All lines from the one that contains "Select marker 28" through the final line of the entries must be repeated exactly. No other lines belong in the output.

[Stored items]
—————

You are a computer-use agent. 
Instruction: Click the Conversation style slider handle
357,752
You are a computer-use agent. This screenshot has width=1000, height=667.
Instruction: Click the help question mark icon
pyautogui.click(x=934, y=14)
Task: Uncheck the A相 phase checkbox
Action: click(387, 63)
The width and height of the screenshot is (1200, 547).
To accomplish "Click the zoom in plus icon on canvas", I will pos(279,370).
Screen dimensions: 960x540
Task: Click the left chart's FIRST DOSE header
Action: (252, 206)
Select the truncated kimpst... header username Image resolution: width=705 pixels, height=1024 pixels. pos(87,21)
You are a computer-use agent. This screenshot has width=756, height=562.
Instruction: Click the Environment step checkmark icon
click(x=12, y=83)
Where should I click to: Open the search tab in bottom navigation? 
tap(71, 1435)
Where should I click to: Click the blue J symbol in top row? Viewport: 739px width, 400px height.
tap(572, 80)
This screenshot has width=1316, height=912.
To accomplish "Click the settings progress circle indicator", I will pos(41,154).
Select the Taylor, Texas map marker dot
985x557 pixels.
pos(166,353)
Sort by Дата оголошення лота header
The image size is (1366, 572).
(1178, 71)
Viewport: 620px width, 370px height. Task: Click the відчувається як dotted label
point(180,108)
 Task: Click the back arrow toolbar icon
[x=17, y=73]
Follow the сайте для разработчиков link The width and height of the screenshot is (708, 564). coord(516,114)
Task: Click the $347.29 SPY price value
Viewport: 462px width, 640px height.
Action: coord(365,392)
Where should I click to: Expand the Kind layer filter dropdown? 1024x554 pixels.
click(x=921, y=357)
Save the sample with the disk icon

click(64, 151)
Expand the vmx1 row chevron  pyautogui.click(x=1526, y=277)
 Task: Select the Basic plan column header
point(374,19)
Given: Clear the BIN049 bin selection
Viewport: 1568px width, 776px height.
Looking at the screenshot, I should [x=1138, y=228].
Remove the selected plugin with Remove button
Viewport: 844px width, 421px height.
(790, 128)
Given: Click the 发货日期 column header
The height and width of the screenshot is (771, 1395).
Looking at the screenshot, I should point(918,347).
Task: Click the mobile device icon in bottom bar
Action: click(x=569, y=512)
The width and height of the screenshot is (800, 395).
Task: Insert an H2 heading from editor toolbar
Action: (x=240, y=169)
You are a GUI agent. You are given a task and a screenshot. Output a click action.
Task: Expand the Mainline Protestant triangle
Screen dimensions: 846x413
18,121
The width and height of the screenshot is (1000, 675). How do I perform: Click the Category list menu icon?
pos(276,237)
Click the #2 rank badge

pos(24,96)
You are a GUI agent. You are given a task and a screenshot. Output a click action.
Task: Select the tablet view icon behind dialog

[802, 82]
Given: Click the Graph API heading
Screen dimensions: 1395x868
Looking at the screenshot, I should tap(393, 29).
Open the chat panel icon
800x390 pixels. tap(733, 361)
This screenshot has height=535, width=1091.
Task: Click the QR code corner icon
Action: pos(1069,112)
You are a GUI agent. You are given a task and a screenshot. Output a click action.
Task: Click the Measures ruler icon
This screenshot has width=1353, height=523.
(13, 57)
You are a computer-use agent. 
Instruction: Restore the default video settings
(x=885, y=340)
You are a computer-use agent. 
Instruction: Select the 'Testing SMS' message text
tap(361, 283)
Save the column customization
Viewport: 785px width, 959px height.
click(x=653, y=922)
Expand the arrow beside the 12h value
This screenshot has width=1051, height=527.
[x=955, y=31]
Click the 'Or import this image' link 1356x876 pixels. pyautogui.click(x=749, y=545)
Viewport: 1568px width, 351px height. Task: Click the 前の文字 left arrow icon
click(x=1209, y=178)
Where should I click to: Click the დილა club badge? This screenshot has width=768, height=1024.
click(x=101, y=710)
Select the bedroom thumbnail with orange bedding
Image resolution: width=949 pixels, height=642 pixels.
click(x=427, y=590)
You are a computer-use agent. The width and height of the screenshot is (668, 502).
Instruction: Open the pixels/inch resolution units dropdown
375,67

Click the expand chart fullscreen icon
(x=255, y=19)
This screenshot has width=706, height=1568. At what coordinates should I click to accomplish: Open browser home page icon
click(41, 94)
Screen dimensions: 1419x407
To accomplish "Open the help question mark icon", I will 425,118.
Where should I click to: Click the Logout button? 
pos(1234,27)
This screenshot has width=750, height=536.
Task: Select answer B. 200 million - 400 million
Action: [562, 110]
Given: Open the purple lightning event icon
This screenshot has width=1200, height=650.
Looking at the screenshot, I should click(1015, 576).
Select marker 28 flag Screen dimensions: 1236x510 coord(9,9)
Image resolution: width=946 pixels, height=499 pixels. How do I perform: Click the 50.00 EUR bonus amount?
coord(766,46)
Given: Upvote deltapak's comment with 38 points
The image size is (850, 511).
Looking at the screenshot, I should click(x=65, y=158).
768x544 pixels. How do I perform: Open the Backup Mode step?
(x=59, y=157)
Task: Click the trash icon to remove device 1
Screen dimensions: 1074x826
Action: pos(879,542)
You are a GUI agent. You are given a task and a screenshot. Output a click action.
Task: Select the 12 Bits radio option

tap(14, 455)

—————

TASK SOLUTION
Select marker 28 flag Screen dimensions: 1236x510 coord(9,9)
Image resolution: width=946 pixels, height=499 pixels. How do I perform: Click the 50.00 EUR bonus amount?
coord(766,46)
Given: Upvote deltapak's comment with 38 points
The image size is (850, 511).
Looking at the screenshot, I should click(x=65, y=158).
768x544 pixels. How do I perform: Open the Backup Mode step?
(x=59, y=157)
Task: Click the trash icon to remove device 1
Screen dimensions: 1074x826
Action: pos(879,542)
You are a GUI agent. You are given a task and a screenshot. Output a click action.
Task: Select the 12 Bits radio option

tap(14, 455)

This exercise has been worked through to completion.